Here, we import the HTTP standard library with require, then create a server object with createServer and pass it an anonymous handler function, which the library will invoke for each incoming HTTP request. Finally, we listen on the specified port - and that's actually it.

There are two interesting bits here and both already hint at our event loop and JavaScript's asynchronicity:

The handler function we pass to createServer
The fact that listen is not a blocking call, but returns immediately

In most other languages, we'd usually have an accept function/method, which would block our thread and return the connection socket of the connecting client. At this point, the latest, we'd have to switch to multi-threading, as otherwise we could handle exactly one connection at a time. In this case, however, we don't have to deal with thread management and we always stay with one thread, thanks to callbacks and the event loop.

As mentioned, listen will return immediately, but - although there's no code following our listen call - the application won't exit immediately. That is because we still have a callback registered via createServer (the function we passed).

Whenever a client sends a request, Node.js will parse it in the background and call our anonymous function and pass the request object. The only thing we have to pay attention to here is to return swiftly and not block the function itself, but it's hard to do that, as almost all standard calls are asynchronous (either via callbacks or Promises) - just make sure you don't run while (true); 😀

But enough of theory, let's check it out, shall we?

If you have Node.js installed, all you need to do is save the code to the file MyServer.js and run it in your shell with node MyServer.js. Now, just open your browser and load http://localhost:3000 - voilà, you should get a lovely "Hello World" greeting. That was easy, wasn't it?

One could assume the single-threaded approach may come with performance issues, because it only has one thread, but it's actually quite the opposite and that's the beauty of asynchronous programming. Single-threaded, asynchronous programming can have, especially for I/O intensive work, quite a few performance advantages, because one does not need to pre-allocate resources (e.g. threads).

All right, that was a very nice example of how we easily create a web server in Node.js, but we are in the business of scraping, aren't we? So let's take a look at the JavaScript HTTP client libraries.

HTTP clients: querying the web

HTTP clients are tools capable of sending a request to a server and then receiving a response from it. Almost every tool that will be discussed in this article uses an HTTP client under the hood to query the server of the website that you will attempt to scrape.

—————

▸ **Goals**
#1 Answer these questions about the Node.js server text:
(a) Under what file name should the code be saved?
(b) What address should be loaded in the browser?
(c) Why won't the application exit right after the listen call?
#2 Reproduce the part of the Node.js server text that opens with the words "As mentioned, listen" and closes with "function we passed).", changing "exit" to "terminate".
#3 Write the next few sentences of the text on Node.js servers and HTTP clients, picking up after its last sentence.

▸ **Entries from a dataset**
—————

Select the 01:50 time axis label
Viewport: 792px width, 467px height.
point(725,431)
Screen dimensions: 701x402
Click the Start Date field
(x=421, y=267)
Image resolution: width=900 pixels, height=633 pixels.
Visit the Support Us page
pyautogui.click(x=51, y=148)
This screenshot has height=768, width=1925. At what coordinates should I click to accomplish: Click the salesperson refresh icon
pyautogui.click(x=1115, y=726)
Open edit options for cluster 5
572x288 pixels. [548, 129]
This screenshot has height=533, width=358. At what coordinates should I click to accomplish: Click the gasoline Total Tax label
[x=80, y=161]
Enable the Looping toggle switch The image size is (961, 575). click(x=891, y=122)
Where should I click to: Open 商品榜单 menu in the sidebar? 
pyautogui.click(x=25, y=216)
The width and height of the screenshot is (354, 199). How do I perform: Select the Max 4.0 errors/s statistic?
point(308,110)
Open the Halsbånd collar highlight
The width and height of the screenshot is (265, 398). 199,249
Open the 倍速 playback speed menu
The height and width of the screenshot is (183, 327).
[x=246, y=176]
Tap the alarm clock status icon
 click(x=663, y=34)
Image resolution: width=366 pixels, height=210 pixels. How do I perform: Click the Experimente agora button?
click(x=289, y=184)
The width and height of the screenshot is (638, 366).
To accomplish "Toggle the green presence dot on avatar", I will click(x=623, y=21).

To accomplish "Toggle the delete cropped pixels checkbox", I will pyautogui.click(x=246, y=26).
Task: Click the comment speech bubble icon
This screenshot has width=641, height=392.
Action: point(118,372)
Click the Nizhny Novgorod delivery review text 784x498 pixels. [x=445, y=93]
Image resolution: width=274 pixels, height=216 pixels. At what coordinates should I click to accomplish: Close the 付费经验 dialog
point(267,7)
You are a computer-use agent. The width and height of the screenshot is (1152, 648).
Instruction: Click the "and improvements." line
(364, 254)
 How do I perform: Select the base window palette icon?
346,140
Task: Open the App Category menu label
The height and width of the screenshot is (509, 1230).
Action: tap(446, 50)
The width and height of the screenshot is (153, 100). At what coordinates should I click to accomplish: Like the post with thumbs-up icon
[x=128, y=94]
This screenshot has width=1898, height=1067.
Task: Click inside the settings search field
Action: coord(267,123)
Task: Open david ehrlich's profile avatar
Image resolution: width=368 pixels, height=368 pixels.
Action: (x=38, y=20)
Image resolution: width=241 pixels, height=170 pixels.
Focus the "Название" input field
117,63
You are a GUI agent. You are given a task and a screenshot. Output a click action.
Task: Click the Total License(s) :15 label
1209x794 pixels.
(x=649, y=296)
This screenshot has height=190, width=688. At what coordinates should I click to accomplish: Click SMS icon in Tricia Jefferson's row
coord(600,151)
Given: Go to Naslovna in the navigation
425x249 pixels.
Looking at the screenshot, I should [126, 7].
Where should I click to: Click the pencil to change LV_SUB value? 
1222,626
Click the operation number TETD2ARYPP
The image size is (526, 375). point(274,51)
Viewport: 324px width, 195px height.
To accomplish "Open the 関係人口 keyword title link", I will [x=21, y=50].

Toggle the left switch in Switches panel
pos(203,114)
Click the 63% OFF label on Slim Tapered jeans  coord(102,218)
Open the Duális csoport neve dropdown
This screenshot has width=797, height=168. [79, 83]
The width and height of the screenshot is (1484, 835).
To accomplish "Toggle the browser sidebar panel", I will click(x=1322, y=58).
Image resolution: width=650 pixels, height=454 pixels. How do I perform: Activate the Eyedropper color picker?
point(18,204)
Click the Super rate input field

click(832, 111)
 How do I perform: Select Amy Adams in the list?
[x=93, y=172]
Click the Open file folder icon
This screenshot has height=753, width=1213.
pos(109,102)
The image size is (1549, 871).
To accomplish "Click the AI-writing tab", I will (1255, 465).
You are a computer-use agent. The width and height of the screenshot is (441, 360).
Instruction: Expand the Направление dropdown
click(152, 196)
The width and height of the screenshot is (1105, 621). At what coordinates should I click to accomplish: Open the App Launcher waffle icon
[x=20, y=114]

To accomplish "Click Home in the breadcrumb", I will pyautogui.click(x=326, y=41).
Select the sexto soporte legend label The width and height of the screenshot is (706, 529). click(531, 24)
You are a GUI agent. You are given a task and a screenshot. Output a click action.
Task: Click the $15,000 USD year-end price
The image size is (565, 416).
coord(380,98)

—————

▸ **Answers in order**
#1
(a) MyServer.js
(b) http://localhost:3000
(c) A callback is still registered via createServer.

#2
As mentioned, listen will return immediately, but - although there's no code following our listen call - the application won't terminate immediately. That is because we still have a callback registered via createServer (the function we passed).

#3
1. Built-In HTTP Client

As mentioned in the server example, Node.js does ship by default with an HTTP library. That library also has a built-in HTTP client.

// Import the "http" package
const http = require('http');

// Send a GET request to example.com and print the response
const req = http.request('http://example.com', res => {
	const data = [];

	res.on('data', _ => data.push(_))
	res.on('end', () => console.log(data.join()))
});

// Close the connection
req.end();

It's rather easy to get started, as there are zero third-party dependencies to install or manage, however - as you can notice from our example - the library does require a bit of boilerplate, as it provides the response only in chunks and you eventually need to stitch them together manually. You'll also need to use a separate library for HTTPS URLs.

In short, it's convenient because it comes out-of-the-box, but it may require you to write more code than you may want. Hence, let's take a look at the other HTTP libraries. Shall we?

2. Fetch API

Another built-in method would be the Fetch API.

While browsers have supported it for a while already, it took Node.js a bit longer, but as of version 18, Node.js does support fetch().

While at it, also check out our dedicated article on node-fetch.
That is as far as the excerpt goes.